Dépendants de l’interdépendance économique

Pour Borrell, l’attaque de Poutine a ébranlé la vision du monde de nombreuses personnes – dans les capitales de l’UE, dans les universités, parmi les diplomates. L’interdépendance économique et la croyance en une résolution pacifique des conflits qui en découle se sont transformées en dépendance. C’est précisément cette erreur qu’il ne faut pas commettre à nouveau dans la recherche désespérée de fournisseurs de gaz et d’électricité. « Nous ne devons pas remplacer une dépendance par une nouvelle dépendance ». Aujourd’hui, les Européens sont peut-être soulagés de savoir que le gaz liquide provient des Etats-Unis :

Mais que se passerait-il si les Etats-Unis, avec un nouveau président, ne se montraient plus aussi gentiment coopératifs avec l’Europe ?
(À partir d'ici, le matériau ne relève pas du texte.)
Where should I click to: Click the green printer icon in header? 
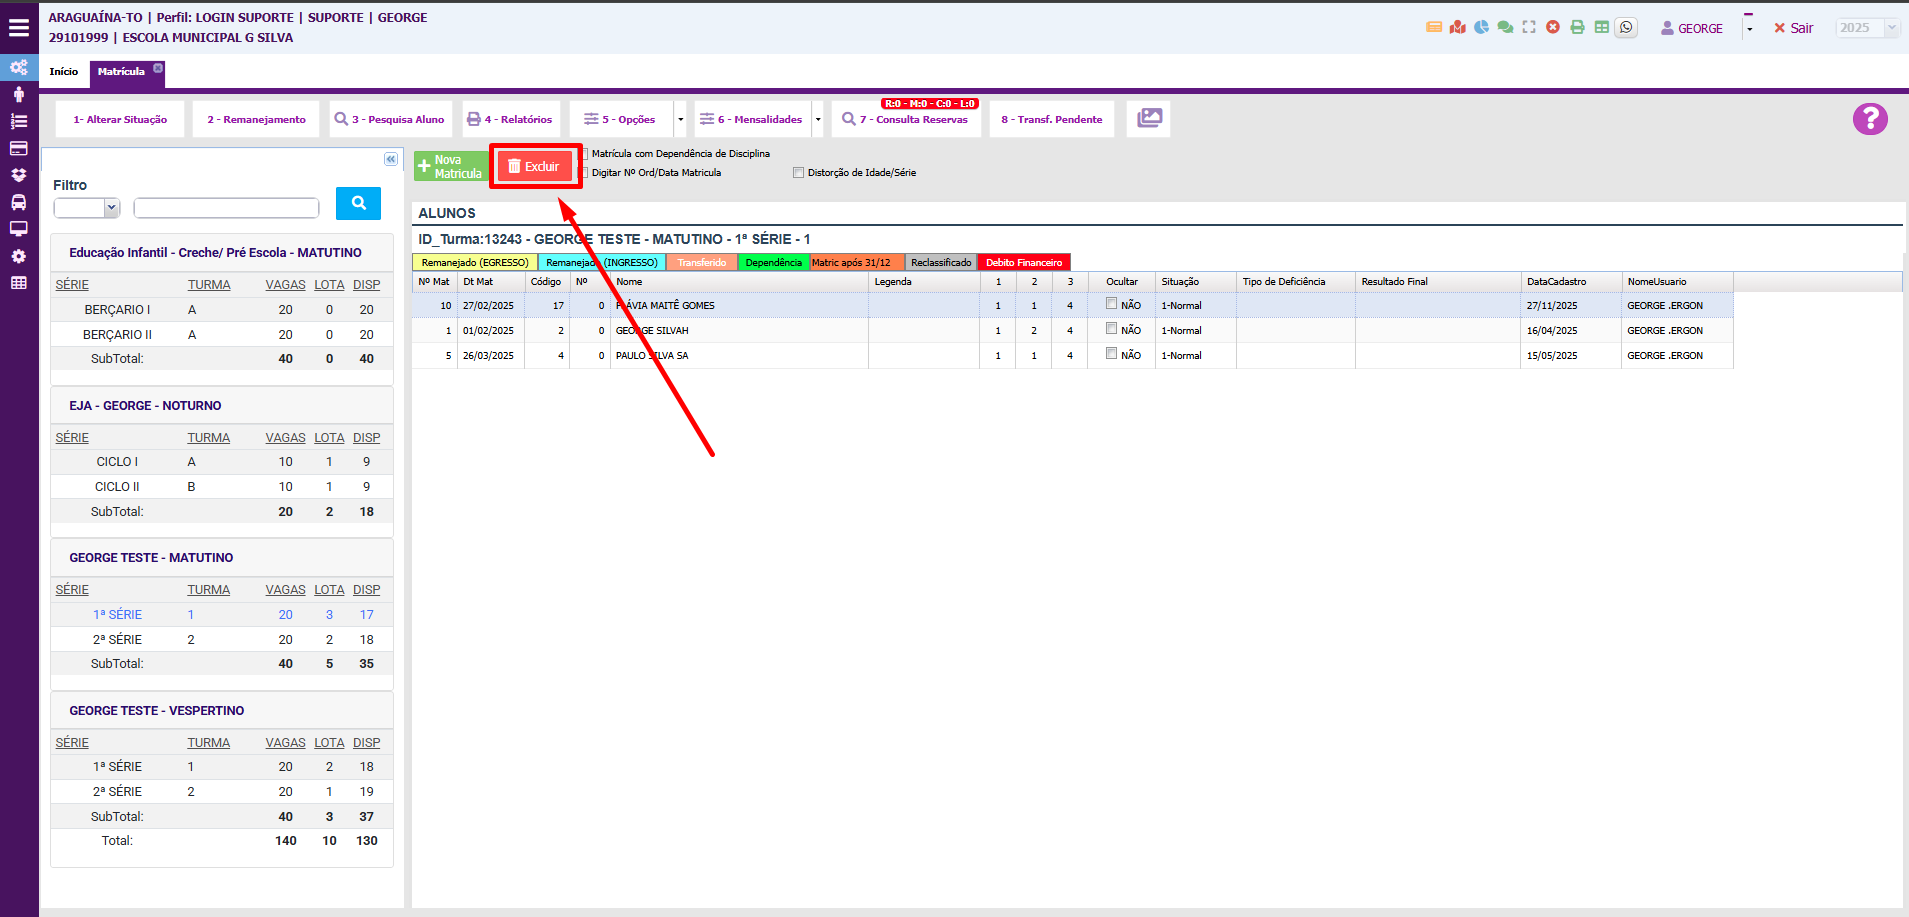tap(1577, 28)
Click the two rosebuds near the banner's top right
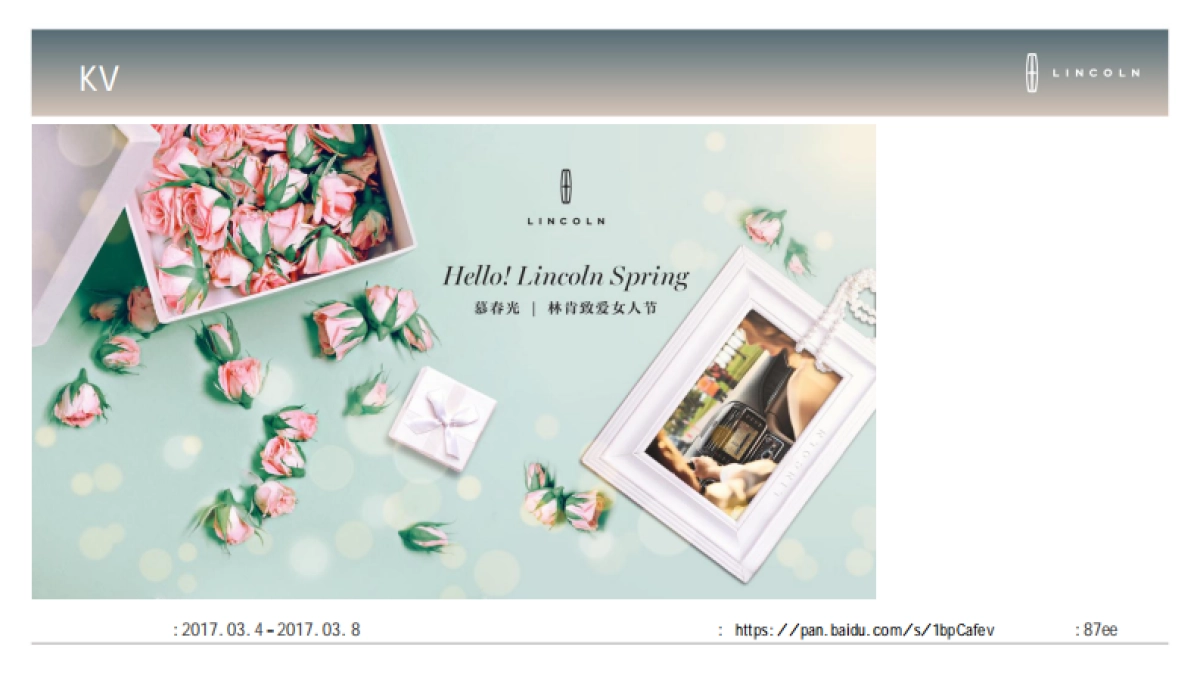The height and width of the screenshot is (675, 1200). pyautogui.click(x=778, y=240)
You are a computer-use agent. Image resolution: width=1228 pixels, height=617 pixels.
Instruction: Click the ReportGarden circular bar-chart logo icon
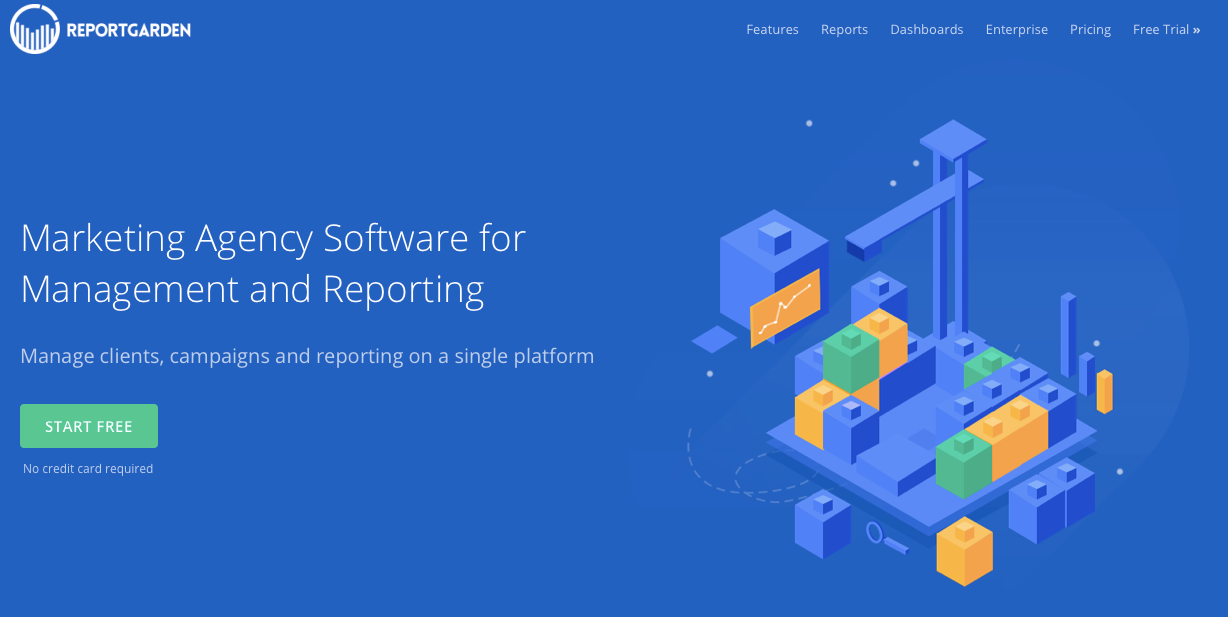[35, 29]
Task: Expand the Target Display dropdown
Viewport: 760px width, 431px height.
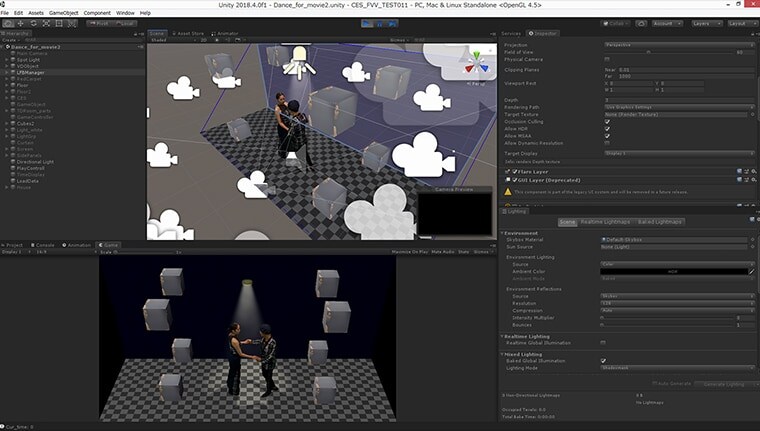Action: tap(680, 154)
Mieux vaut écouter davantage à l’avenir

Borrell met en garde contre de nouvelles dépendances et exige de tous les pays membres qu’ils deviennent également indépendants le plus rapidement possible dans leur approvisionnement énergétique ou, si nécessaire, qu’ils répartissent mieux les risques liés aux importations. Et Borrell a donné un autre avertissement à ses diplomates : ils ne devraient pas surestimer le rôle de l’Europe en tant que modèle d’État de droit et de démocratie pour d’autres régions du monde. Mieux vaut écouter davantage à l’avenir, a-t-il conseillé aux ambassadeurs.

« Envoyez un télégramme … et vite »

A la fin, le Haut Représentant est devenu très pratique. Les représentations de l’UE, qui ne sont pas officiellement appelées « ambassades » mais « délégations » pour les distinguer des représentations nationales à l’étranger, devaient mieux le tenir informé, lui, le Haut Représentant.

Souvent, il n’apprend les nouvelles que par les journaux. « Je devrais être la personne la mieux informée au monde », avec toutes les délégations que l’UE entretient autour du globe. Alors, s’il vous plaît : « Envoyez un télégramme, un e-mail – et vite ». Et si possible plus de tweets, cela devient de plus en plus important.